Task objective: Output every entry below exactly as it is written.

Extracted records:
+-------+
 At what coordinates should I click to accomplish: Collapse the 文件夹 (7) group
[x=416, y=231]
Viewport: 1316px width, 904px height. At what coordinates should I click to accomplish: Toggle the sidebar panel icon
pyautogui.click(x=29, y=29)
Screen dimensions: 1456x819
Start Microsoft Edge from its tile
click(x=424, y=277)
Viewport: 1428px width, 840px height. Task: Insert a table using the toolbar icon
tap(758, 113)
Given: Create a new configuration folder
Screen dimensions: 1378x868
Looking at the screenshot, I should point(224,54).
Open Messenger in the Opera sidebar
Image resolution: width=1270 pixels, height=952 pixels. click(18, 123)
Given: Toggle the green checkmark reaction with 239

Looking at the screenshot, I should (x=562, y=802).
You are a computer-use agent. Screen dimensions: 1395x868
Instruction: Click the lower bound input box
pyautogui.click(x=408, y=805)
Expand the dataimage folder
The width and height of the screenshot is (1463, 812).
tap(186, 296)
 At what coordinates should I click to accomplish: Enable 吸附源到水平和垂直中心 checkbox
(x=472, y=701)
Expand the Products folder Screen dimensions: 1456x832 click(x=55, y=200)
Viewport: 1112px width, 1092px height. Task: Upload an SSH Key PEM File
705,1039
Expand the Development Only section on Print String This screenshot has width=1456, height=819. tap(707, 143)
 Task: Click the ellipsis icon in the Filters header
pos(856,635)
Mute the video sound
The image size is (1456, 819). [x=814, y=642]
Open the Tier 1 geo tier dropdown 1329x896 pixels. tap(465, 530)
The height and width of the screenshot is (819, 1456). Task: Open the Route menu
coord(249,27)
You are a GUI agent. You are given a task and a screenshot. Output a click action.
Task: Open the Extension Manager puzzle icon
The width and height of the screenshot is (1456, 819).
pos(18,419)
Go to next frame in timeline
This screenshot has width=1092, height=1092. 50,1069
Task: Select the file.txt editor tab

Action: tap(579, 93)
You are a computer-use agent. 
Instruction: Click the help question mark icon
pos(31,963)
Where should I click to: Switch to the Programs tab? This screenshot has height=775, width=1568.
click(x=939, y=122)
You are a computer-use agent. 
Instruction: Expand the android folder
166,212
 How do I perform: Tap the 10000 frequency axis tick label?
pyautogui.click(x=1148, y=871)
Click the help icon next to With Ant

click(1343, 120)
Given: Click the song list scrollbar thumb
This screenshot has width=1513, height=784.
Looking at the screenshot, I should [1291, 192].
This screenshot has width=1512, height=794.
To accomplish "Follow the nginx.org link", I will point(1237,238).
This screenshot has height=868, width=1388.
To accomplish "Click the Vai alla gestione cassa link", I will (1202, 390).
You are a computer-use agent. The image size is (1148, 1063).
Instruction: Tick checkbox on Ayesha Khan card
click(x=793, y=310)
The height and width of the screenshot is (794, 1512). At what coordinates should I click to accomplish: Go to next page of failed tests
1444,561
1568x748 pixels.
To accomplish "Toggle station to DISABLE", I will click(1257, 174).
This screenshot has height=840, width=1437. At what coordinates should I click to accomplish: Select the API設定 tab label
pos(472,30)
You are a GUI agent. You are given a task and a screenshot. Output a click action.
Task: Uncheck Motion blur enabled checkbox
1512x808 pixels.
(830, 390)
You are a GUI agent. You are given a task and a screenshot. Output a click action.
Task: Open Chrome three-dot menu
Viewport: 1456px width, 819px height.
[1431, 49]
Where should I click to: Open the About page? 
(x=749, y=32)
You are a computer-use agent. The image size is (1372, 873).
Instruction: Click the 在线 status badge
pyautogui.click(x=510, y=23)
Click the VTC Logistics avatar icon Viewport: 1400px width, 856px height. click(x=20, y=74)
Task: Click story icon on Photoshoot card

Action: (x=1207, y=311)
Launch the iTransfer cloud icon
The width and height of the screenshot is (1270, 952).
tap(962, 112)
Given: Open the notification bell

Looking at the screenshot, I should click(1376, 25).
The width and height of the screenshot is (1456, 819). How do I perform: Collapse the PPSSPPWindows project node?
+-------+
Output of the task:
 At what coordinates should I click to accomplish: Collapse the 文件夹 (7) group
[x=416, y=231]
Viewport: 1316px width, 904px height. At what coordinates should I click to accomplish: Toggle the sidebar panel icon
pyautogui.click(x=29, y=29)
Screen dimensions: 1456x819
Start Microsoft Edge from its tile
click(x=424, y=277)
Viewport: 1428px width, 840px height. Task: Insert a table using the toolbar icon
tap(758, 113)
Given: Create a new configuration folder
Screen dimensions: 1378x868
Looking at the screenshot, I should point(224,54).
Open Messenger in the Opera sidebar
Image resolution: width=1270 pixels, height=952 pixels. click(18, 123)
Given: Toggle the green checkmark reaction with 239

Looking at the screenshot, I should (x=562, y=802).
You are a computer-use agent. Screen dimensions: 1395x868
Instruction: Click the lower bound input box
pyautogui.click(x=408, y=805)
Expand the dataimage folder
The width and height of the screenshot is (1463, 812).
tap(186, 296)
 At what coordinates should I click to accomplish: Enable 吸附源到水平和垂直中心 checkbox
(x=472, y=701)
Expand the Products folder Screen dimensions: 1456x832 click(x=55, y=200)
Viewport: 1112px width, 1092px height. Task: Upload an SSH Key PEM File
705,1039
Expand the Development Only section on Print String This screenshot has width=1456, height=819. tap(707, 143)
 Task: Click the ellipsis icon in the Filters header
pos(856,635)
Mute the video sound
The image size is (1456, 819). [x=814, y=642]
Open the Tier 1 geo tier dropdown 1329x896 pixels. tap(465, 530)
The height and width of the screenshot is (819, 1456). Task: Open the Route menu
coord(249,27)
You are a GUI agent. You are given a task and a screenshot. Output a click action.
Task: Open the Extension Manager puzzle icon
The width and height of the screenshot is (1456, 819).
pos(18,419)
Go to next frame in timeline
This screenshot has width=1092, height=1092. 50,1069
Task: Select the file.txt editor tab

Action: tap(579, 93)
You are a computer-use agent. 
Instruction: Click the help question mark icon
pos(31,963)
Where should I click to: Switch to the Programs tab? This screenshot has height=775, width=1568.
click(x=939, y=122)
You are a computer-use agent. 
Instruction: Expand the android folder
166,212
 How do I perform: Tap the 10000 frequency axis tick label?
pyautogui.click(x=1148, y=871)
Click the help icon next to With Ant

click(1343, 120)
Given: Click the song list scrollbar thumb
This screenshot has width=1513, height=784.
Looking at the screenshot, I should [1291, 192].
This screenshot has width=1512, height=794.
To accomplish "Follow the nginx.org link", I will point(1237,238).
This screenshot has height=868, width=1388.
To accomplish "Click the Vai alla gestione cassa link", I will (1202, 390).
You are a computer-use agent. The image size is (1148, 1063).
Instruction: Tick checkbox on Ayesha Khan card
click(x=793, y=310)
The height and width of the screenshot is (794, 1512). At what coordinates should I click to accomplish: Go to next page of failed tests
1444,561
1568x748 pixels.
To accomplish "Toggle station to DISABLE", I will click(1257, 174).
This screenshot has height=840, width=1437. At what coordinates should I click to accomplish: Select the API設定 tab label
pos(472,30)
You are a GUI agent. You are given a task and a screenshot. Output a click action.
Task: Uncheck Motion blur enabled checkbox
1512x808 pixels.
(830, 390)
You are a GUI agent. You are given a task and a screenshot. Output a click action.
Task: Open Chrome three-dot menu
Viewport: 1456px width, 819px height.
[1431, 49]
Where should I click to: Open the About page? 
(x=749, y=32)
You are a computer-use agent. The image size is (1372, 873).
Instruction: Click the 在线 status badge
pyautogui.click(x=510, y=23)
Click the VTC Logistics avatar icon Viewport: 1400px width, 856px height. click(x=20, y=74)
Task: Click story icon on Photoshoot card

Action: (x=1207, y=311)
Launch the iTransfer cloud icon
The width and height of the screenshot is (1270, 952).
tap(962, 112)
Given: Open the notification bell

Looking at the screenshot, I should click(1376, 25).
The width and height of the screenshot is (1456, 819). How do I perform: Collapse the PPSSPPWindows project node?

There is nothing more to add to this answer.